L’imam Chalgoumi, menacé de mort, dont la voiture et le domicile ont été pris pour cible par des extrémistes en raison de ses efforts de rapprochement avec les juifs de France, est-il en train d’être lâché par les politiques ? « Non, répond Jean-Christophe Lagarde, mais Chalghoumi n’a pas été futé en ramenant le CRIF. Il est tombé dans le piège des extrémistes. 95% des musulmans veulent pratiquer leur religion sans politique. Et Chalghoumi traite de la politique et s’est donc piégé lui-même. Je lui ai dit que s’il y avait plus d’organisation dans cette mosquée, il y aurait moins de problèmes. La preuve, ce groupuscule n’a pas réussi à entrer dans la mosquée de Paris. La République est laïque et donc elle doit protéger et respecter tous les cultes. Elle doit également garantir aux fidèles la liberté de pratiquer leur religion. »
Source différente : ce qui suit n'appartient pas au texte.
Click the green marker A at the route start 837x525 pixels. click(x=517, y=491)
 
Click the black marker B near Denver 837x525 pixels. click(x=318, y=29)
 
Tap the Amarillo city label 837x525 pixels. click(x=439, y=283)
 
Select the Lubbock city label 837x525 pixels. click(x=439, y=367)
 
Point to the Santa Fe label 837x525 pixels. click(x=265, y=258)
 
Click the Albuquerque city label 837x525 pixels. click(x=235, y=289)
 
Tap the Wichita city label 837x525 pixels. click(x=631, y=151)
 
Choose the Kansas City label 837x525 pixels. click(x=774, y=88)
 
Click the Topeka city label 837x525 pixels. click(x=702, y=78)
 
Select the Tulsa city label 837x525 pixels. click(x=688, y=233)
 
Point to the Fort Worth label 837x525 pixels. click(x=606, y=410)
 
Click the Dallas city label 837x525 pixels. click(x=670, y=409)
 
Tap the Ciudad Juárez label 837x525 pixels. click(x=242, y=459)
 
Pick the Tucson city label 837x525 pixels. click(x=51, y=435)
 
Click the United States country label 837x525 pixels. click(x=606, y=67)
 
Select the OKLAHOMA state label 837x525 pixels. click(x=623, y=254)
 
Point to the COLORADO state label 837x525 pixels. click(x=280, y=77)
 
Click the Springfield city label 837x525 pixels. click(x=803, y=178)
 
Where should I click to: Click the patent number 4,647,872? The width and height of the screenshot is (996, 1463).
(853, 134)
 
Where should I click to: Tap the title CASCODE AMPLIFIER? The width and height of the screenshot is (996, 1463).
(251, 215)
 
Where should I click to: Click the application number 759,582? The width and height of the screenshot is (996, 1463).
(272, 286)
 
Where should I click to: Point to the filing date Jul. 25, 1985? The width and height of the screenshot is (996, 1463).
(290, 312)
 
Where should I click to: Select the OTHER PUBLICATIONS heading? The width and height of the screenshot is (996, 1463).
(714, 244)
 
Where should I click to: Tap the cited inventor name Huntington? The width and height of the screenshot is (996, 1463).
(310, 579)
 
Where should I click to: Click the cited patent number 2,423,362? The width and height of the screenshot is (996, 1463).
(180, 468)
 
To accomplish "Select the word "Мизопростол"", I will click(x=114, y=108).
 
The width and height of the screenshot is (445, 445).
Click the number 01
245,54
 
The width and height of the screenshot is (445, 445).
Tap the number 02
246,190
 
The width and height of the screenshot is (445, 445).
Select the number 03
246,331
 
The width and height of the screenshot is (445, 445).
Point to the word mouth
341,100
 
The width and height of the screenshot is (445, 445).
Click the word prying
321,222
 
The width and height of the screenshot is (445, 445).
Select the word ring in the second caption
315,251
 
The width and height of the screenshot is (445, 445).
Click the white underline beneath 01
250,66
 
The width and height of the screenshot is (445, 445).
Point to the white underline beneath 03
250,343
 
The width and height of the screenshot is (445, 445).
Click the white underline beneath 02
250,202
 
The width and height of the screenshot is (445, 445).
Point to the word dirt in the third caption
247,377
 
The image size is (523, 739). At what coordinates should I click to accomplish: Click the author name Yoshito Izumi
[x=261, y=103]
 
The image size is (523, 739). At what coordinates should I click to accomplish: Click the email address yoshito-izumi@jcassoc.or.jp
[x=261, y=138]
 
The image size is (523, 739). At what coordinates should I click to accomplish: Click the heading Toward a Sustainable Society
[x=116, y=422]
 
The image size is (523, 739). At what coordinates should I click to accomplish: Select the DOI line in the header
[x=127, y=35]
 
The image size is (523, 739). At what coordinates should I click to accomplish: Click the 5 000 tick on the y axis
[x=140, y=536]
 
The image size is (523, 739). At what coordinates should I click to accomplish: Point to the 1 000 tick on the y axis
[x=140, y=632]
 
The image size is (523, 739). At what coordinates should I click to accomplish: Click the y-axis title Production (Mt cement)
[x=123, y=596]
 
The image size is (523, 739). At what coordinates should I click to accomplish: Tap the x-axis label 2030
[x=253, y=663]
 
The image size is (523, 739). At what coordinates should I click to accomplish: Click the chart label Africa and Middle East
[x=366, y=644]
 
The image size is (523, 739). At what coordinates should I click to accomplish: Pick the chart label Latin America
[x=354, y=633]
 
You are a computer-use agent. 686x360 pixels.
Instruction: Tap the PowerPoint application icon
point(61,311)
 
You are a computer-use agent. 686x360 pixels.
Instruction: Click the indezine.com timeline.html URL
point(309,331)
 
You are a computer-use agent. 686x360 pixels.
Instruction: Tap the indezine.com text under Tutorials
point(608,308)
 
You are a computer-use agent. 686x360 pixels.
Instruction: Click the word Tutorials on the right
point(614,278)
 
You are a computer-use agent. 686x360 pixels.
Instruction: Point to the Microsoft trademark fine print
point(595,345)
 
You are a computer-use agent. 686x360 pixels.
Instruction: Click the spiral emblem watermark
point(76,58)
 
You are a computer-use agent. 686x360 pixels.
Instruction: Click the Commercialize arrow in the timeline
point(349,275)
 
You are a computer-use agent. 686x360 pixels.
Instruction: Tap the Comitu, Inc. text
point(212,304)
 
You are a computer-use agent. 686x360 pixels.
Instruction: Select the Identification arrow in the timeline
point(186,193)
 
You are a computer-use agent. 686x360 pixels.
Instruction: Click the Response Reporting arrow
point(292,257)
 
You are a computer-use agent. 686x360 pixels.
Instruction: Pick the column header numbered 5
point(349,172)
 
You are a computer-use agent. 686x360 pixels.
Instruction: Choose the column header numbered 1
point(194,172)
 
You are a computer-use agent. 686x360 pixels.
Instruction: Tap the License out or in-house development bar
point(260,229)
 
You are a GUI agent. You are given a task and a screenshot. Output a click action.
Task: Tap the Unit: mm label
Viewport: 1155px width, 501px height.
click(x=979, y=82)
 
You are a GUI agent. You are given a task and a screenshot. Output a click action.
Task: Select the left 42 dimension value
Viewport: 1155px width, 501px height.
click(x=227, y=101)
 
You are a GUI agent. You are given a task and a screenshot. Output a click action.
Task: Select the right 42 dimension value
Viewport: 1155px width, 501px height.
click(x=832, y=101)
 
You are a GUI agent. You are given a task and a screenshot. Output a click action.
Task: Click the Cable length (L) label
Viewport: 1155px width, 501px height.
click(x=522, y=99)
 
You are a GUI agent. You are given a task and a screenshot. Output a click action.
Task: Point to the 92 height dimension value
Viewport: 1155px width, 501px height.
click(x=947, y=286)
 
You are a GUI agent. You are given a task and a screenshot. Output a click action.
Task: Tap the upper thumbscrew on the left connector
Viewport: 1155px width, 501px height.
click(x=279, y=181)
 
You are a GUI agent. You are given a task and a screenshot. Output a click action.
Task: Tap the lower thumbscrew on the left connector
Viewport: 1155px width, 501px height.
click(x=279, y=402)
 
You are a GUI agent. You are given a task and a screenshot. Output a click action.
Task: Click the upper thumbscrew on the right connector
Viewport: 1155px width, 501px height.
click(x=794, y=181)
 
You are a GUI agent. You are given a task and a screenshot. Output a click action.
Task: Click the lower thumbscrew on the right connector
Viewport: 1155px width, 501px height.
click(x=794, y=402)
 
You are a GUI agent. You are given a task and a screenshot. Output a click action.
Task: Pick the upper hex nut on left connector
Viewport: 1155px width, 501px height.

Les quelques fidèles interrogés hier sont plutôt d’accord avec le raisonnement du maire. « Si l’imam Chalghoumi se mettait en retrait et diminuait sa médiatisation, cela calmerait peut-être les choses », affirment Houda et Bouchra, deux Drancéennes dont l’une fréquente régulièrement la mosquée de Drancy. Les fidèles manifestant devant la préfecture semblaient être venus surtout pour exiger de pouvoir prier en paix « à 5 minutes de chez eux », plutôt que pour apporter un soutien politique à la personne de Hassan Chalghoumi. Ceux qui fréquentent la mosquée de Drancy sont toutefois reconnaissants à l’imam Chalghoumi de ses réalisations au sein de l’association Al-Nour. « Il ne faut en aucun cas nier qu’il est un docteur en islam et fait de bonnes choses pour nos enfants et nous-mêmes, notamment avec l’organisation de soirées multicommunautaires », dit une femme.